Мне остается сделать еще замечание о беседах, которые я вел со многими людьми, в особенности с герцогом Бургундским, герцогом Орлеанским, г-ном де Бовилье, министрами, однажды с герцогом Мэнским, раза три-четыре с покойным королем, наконец, с его высочеством герцогом и еще множеством значительных особ, а также о том, что высказывал я, и об их мнениях, которые я, соглашаясь, принимал или оспаривал. Среди этих бесед есть такие, а их немало, которые читатель, не знающий меня, уверен, будет склонен отнести к тому разряду придуманных речей, каковые историки частенько приписывают полководцам, посланникам, сенаторам, заговорщикам, дабы расцветить свои сочинения. Но с той же достоверностью, какая до сих пор двигала моим пером, я могу заверить, что все речи, которые я вел и ныне воспроизвожу, переданы в сих «Мемуарах» с самой скрупулезнейшей точностью, равно как и слова, что были обращены ко мне; более того, если и есть мне в чем упрекнуть себя, то уж скорее в том, что я здесь не усиливал, а, напротив, ослаблял свои слова потому, что памяти свойственно забывать многие подробности, и потому, что воспламененный целью и обстоятельствами, говоришь куда живей и с большей силой, нежели потом воспроизводишь сказанное. Добавлю с той же уверенностью, какую выразил выше, что ни у кого из знавших меня не возникло бы ни малейших сомнений в точности пересказываемых мною бесед, какими бы резкими они ни казались, и что любой из них узнал бы меня в каждом слове.

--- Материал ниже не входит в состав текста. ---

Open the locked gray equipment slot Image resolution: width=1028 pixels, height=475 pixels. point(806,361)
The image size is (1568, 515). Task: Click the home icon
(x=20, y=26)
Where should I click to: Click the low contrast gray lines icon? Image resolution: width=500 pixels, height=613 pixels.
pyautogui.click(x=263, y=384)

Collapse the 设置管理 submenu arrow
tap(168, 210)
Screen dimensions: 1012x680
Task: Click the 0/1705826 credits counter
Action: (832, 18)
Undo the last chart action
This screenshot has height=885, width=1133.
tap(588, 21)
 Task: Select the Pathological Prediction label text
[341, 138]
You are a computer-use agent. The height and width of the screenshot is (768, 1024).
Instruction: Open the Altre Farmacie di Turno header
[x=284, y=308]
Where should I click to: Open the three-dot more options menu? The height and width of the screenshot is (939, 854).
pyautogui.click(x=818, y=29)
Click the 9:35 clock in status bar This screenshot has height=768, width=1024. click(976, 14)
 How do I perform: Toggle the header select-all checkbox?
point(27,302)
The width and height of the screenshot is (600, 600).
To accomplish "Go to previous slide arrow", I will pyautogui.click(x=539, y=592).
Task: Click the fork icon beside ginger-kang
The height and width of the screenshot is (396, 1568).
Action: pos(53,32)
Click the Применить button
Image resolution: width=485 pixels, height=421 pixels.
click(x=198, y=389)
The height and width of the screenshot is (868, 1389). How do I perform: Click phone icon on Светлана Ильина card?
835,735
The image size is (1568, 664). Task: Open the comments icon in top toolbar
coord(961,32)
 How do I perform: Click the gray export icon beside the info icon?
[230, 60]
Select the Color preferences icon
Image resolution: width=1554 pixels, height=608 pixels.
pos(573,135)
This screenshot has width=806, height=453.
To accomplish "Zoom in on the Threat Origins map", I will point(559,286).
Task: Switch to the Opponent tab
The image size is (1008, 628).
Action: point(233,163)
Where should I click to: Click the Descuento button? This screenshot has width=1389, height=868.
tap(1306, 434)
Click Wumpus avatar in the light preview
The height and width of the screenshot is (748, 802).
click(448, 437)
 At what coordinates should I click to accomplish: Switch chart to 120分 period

Общим недостатком всех «Мемуаров», который мне всегда особенно не нравился, я считаю то, что, закончив их, читатель теряет из виду главных действующих лиц, о которых там больше всего говорилось, так что его любопытство насчет их дальнейшей жизни остается неудовлетворенным. Ведь всегда хочется узнать, что с ними было дальше, но только так, чтобы не утруждать себя поисками сведений в других книгах, поскольку этому вопреки жажде познания препятствует леность. Вот это-то мне и хочется предотвратить, если Господь дарует мне еще жизни. Разумеется, я не смогу написать продолжение с той же полнотой, с какой писал, когда был в гуще событий. И хотя кардинал де Флери ничего не скрывал от меня, ежели я изъявлял желание узнать об иностранных делах, и даже первый рассказывал мне о них, а также о разных придворных событиях, сам я весьма мало и с крайним равнодушием следил за ними; еще меньше интереса я проявлял к беседам с министрами и другими осведомленными лицами, к тому же они происходили с такими длительными перерывами, что у меня есть все основания опасаться, что добавление или продолжение этих моих «Мемуаров» будет куда более вялым, будет содержать куда меньше сведений и вообще сильно отличаться от того, что написано мною до сей поры; однако из него хотя бы будет видно, что сталось с людьми, которые появлялись на страницах этих «Мемуаров», и я предполагаю довести их до смерти кардинала де Флери.